§ EXCERPTED PASSAGE:
--- begin ---

1.	ORGANIZATION AND BASIS OF PRESENTATION

Pursuant to an Agreement of Merger, effective October 31, 1995 and executed on 
November 16, 1995, the Company acquired the remaining 45.454% interest in 
Waste Reduction Systems (a partnership), by merger of Integrated Waste 
Systems, Inc., a Michigan corporation ("IWS"), and The Powers Fagan Group, 
Inc., a Michigan corporation ("Powers/Fagan"), with the Company's wholly-owned 
subsidiary, Rich Coast Resources Inc., a Michigan corporation ("RCRI").

This reorganization of the companies has resulted in Waste Reduction Systems 
becoming 100% owned by RCRI.  The reorganization has been accounted for as a 
combination of entities under common control which is a method similar to a 
pooling of interests.  The accounts of the entities acquired are combined 
in the accompanying financial statements using historical data since their 
inception.  As a result of the merger the Company owns 100% of the former 
partnership, consequently all the assets, liabilities and income and expense 
of that entity are included in the consolidated financial statements with 
effect from the commencement of business of Waste Reduction Systems in 
August 1992.  The accumulated losses of that business approximates $8,153,030 
to April 30, 1997.  Prior to acquiring the waste reduction business, the 
Company was engaged in mineral exploration and had accumulated a deficit of 
$13,210,746 related thereto which is included in the April 30, 1998 balance of 
$22,433,071.

These consolidated financial statements are prepared in accordance with 
generally accepted accounting principles in the United States and all amounts 
are in U.S. dollars.

During the 1997 fiscal year the Company was discontinued in British Columbia 
and continued in the State of Delaware under the General Corporate Law of that 
jurisdiction under the name Rich Coast, Inc.  Effective July 14, 1998 the 
Company reincorporated in the State of Nevada.  The Company operates a 
non-hazardous waste treatment facility in Dearborn, Michigan specializing in 
recycling of waste oils.

2.	SIGNIFICANT ACCOUNTING POLICIES

   (a)	Principles of consolidation

       These financial statements include the accounts of Rich Coast, Inc. 
       (a Delaware Corporation, a Nevada Corporation effective July 14, 1998) 
       and its wholly-owned subsidiaries Rich Coast Oil, Inc., Waste Reduction 
       Systems, Inc., Rich Coast Pipeline, Inc., and Rich Coast Resources Inc. 
       all being Michigan corporations.  All intercompany balances and 
       transactions have been eliminated.

   (b)	Inventory

       Inventories are stated at the lower of cost or market.  Cost is 
       determined on a first in, first out (FIFO) basis.

   (c)	Distillation unit, property and equipment

       The distillation unit and the property and equipment are recorded at 
       cost.  Property and equipment are depreciated on the double declining 
       balance basis over the estimated useful lives of the assets. No 
       depreciation has been taken on the distillation unit or the property 
       and equipment that have not yet been put into use.  

<PAGE>

RICH COAST, INC.
(Formerly Rich Coast Resources Ltd.)
Notes to Consolidated Financial Statements
Years Ended April 30, 1998 and 1997
(U.S. Dollars)



2.	SIGNIFICANT ACCOUNTING POLICIES (Continued)

   (d)	Resource properties

   During the 1996 fiscal year the Company disposed of its remaining mineral 
   and oil and gas properties concurrent with the merger referred to in 
   note 1 above.

   (e)	Deferred finance charges

   Costs related to long-term financing are being amortized over the terms of 
   the related debt on a straight-line basis.

--- end ---

§ EXERCISE 1: According to the notes to the consolidated financial statements, how is the cost of inventories determined?
§ EXERCISE 2: Write the next part of the notes to the consolidated financial statements, starting after the final sentence shown.

§ RECORDS PROVIDED:

--- begin ---

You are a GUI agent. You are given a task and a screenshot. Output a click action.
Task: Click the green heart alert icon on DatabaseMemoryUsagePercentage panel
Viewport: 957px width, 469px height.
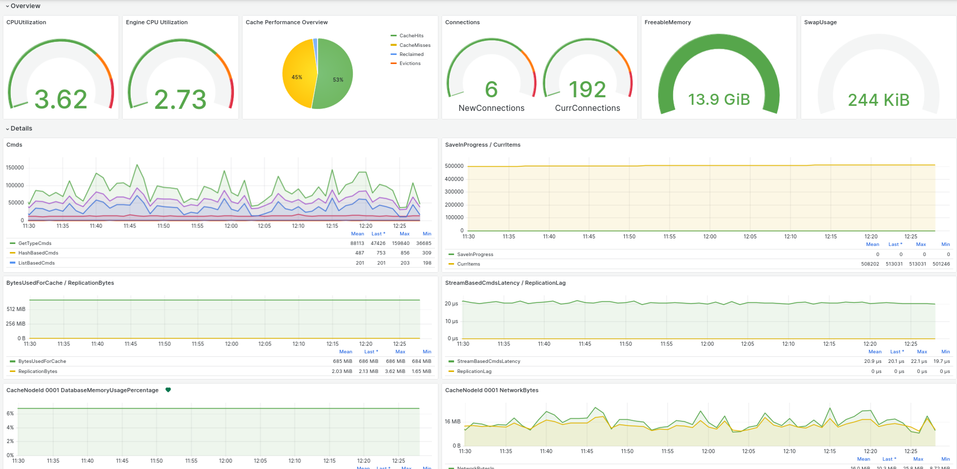[x=168, y=390]
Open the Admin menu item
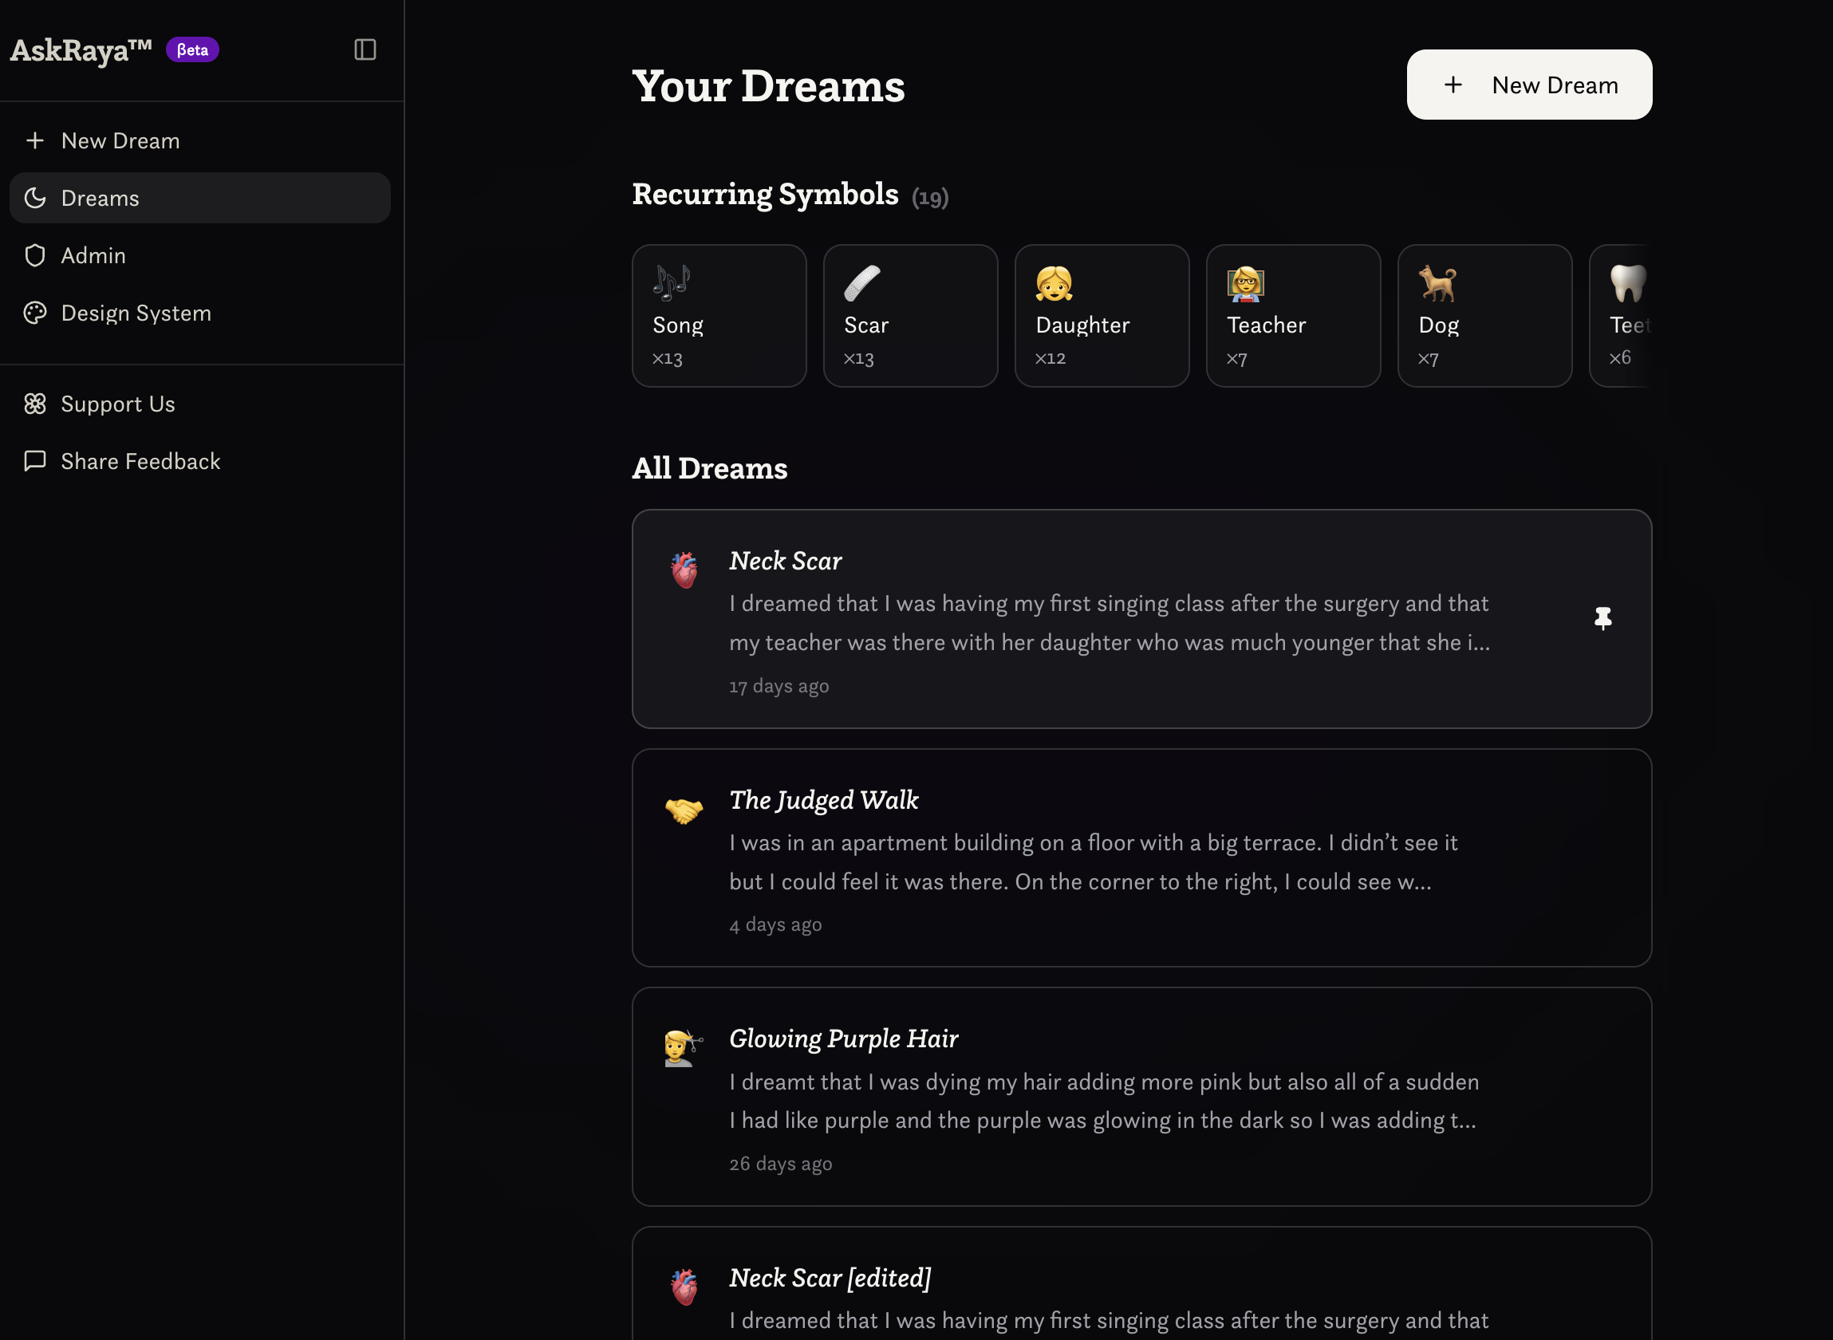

--- end ---

§ WRITTEN REPLY 1: On a first in, first out (FIFO) basis.

§ WRITTEN REPLY 2:
   (f)	Currency translation

   Financial statements for reporting periods up to and including the year 
   ended April 30, 1996 were originally presented in Canadian dollars, the 
   currency of the incorporation jurisdiction of the parent company.  
   Effective May 1, 1995 financial statements are presented in United States 
   dollars as the operations, effective control and management are located in 
   the United States.  This change has been given retroactive effect for 
   comparative purposes.  Common stock, additional paid-in capital and 
   accumulated deficit of the parent have been restated in United States 
   dollars using historical rates of exchange.

   (g)	Net loss per share

   Net loss per share computations are based on the weighted average number of 
   common shares outstanding during the year.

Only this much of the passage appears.